Although the Toronto Stock Exchange was closed that day, it could be argued that Dec. 26 was not necessarily that odd a time to make the announcement. After all, it wasn't a holiday in the U.S., where the company’s stock is also traded on the New York Stock Exchange. But the exact day of the announcement was not all that was odd about the timing of Hexo’s move.
But before we get to that, let’s look at the announcement itself. The company disclosed that it would issue just under 15 million new shares to raise the targeted US$25 million Hexo was seeking.
As the statement claimed, the company reached a deal with institutional investors “for the purchase and sale of 14,970,062 common shares at an offering price of US$1.67 per share for gross proceeds of US$25.0 million.”
The cash will be used as working capital to fund “research and development to further advance the company’s innovation strategies.”
Although that aim seems rather vague, one thing is clear, the offering devalues existing stock. At a price of US$1.67 a share, the offering also was a generous discount on the company’s Dec. 24 closing price of US$1.96 (C$2.57).
The effect on the company’s stock was immediate. On Dec. 26, shares fell to a two-year low, to close at US$1.53, registering a 21.9% loss on the day. On Dec. 27, when the markets in Canada reopened following the Christmas break, the stock caught up—it lost 18.29%, to close at C$2.10 on the TSX.
Having another day to consider what the move meant did not change things. The stock took another hit yesterday, losing an additional 4.7% to end the day at US$1.53 (C$2.00), a new all-time low.

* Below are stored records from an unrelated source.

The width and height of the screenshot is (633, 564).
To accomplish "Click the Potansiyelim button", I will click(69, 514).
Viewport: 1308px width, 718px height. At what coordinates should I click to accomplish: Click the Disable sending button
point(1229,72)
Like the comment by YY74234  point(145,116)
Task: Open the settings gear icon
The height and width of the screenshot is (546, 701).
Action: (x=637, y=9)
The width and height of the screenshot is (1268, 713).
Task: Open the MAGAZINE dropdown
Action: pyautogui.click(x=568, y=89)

So let’s talk timing again.
A week earlier, the company revealed its latest quarterly earnings for the three-month period that ended Oct. 31. That is when it showed a US$47.4 million (C$62.4 million) loss, a substantial increase from the same period the year before when it posted a US$9.8 million (C$12.8 million) loss.

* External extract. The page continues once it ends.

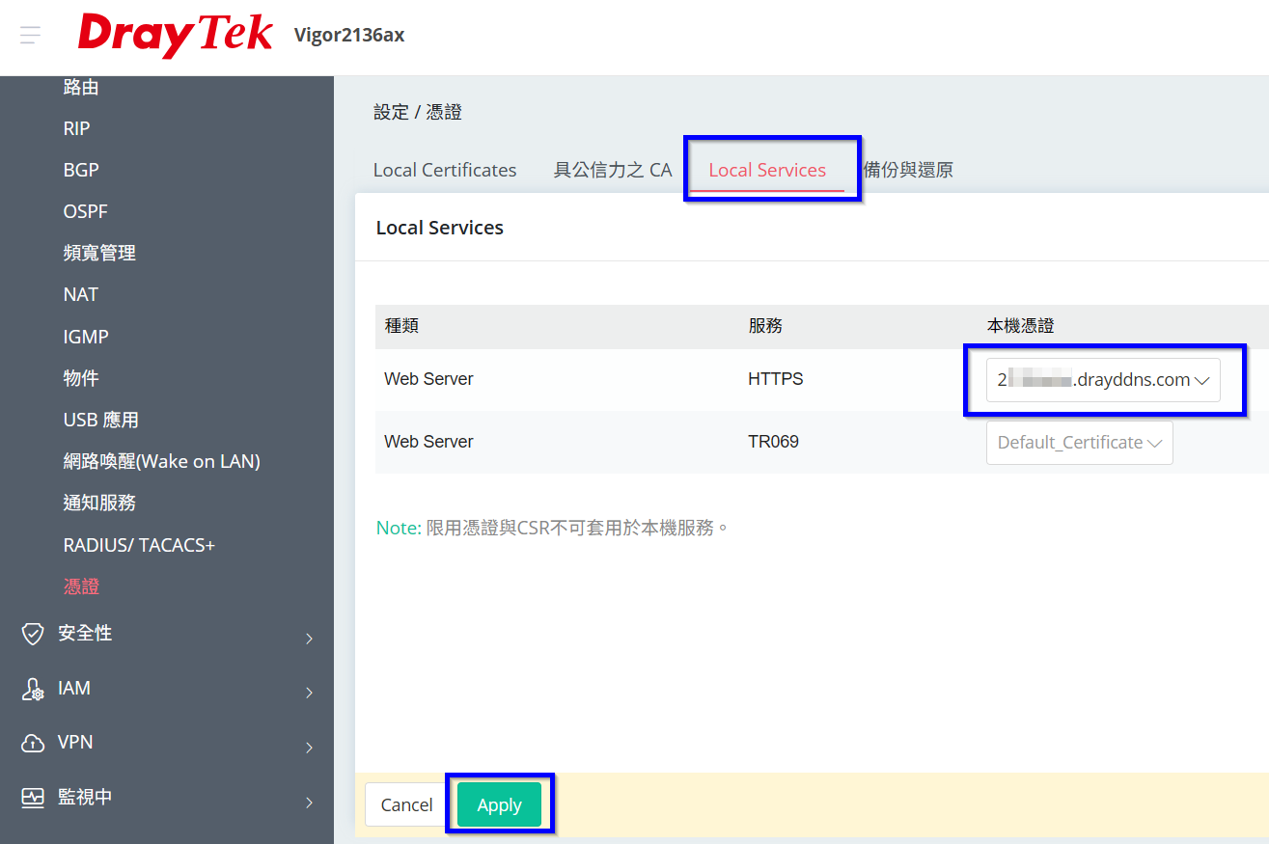Open the 備份與還原 tab
Image resolution: width=1269 pixels, height=844 pixels.
(x=908, y=170)
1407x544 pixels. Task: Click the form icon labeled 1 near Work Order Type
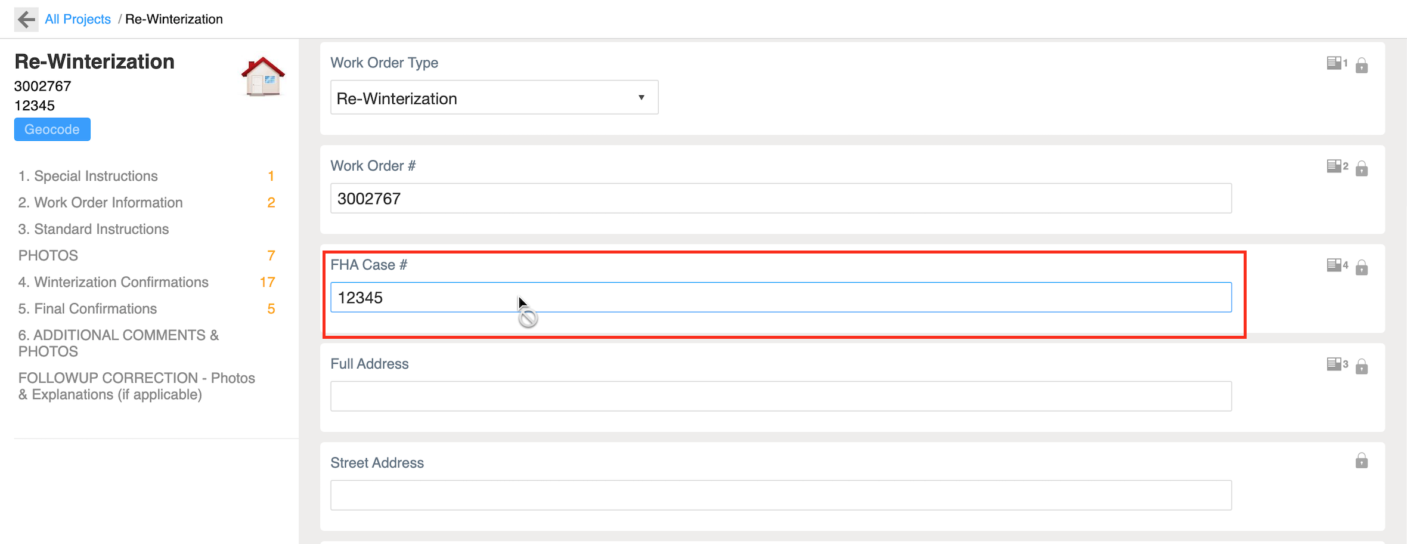coord(1334,63)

The company continues to burn through its cash, while downsizing its operations. Yet, it still hangs on to its expectation of reaching profitability in 2020. Perhaps investors are feeling the weight of too much reality to hang on to that expectation.
How Expectations Did Not Quite Meet Reality
Investors who have bet on Canadian-based cannabis companies during the past year’s so-called ‘green rush’ have experienced the downside that comes when reality does not live up to expectations. They can quantify it in the loss of share value the major players across the sector have posted since weed was legalized in the fall of 2018.
Another take on the sector’s disconnect between expectations and reality: a recent report published by Statistics Canada earlier this month disclosed the following: the amount of legal cannabis sold between Oct. 17, 2018, when marijuana was legalized, and September 2019 was C$907.8 million (US$695.6 million), was far below what some analysts had predicted in the lead-up to legalization.
In anticipation of legalization, Deloitte had predicted the market would hit C$4.34 billion (US$3.32 billion) in the first year, while another estimate by Brightfield Group forecast the market to hit C$1.56 billion (US$1.2 billion).
As we head into 2020, there are fewer positive predictions about the cannabis sector making headlines. It’s not surprising.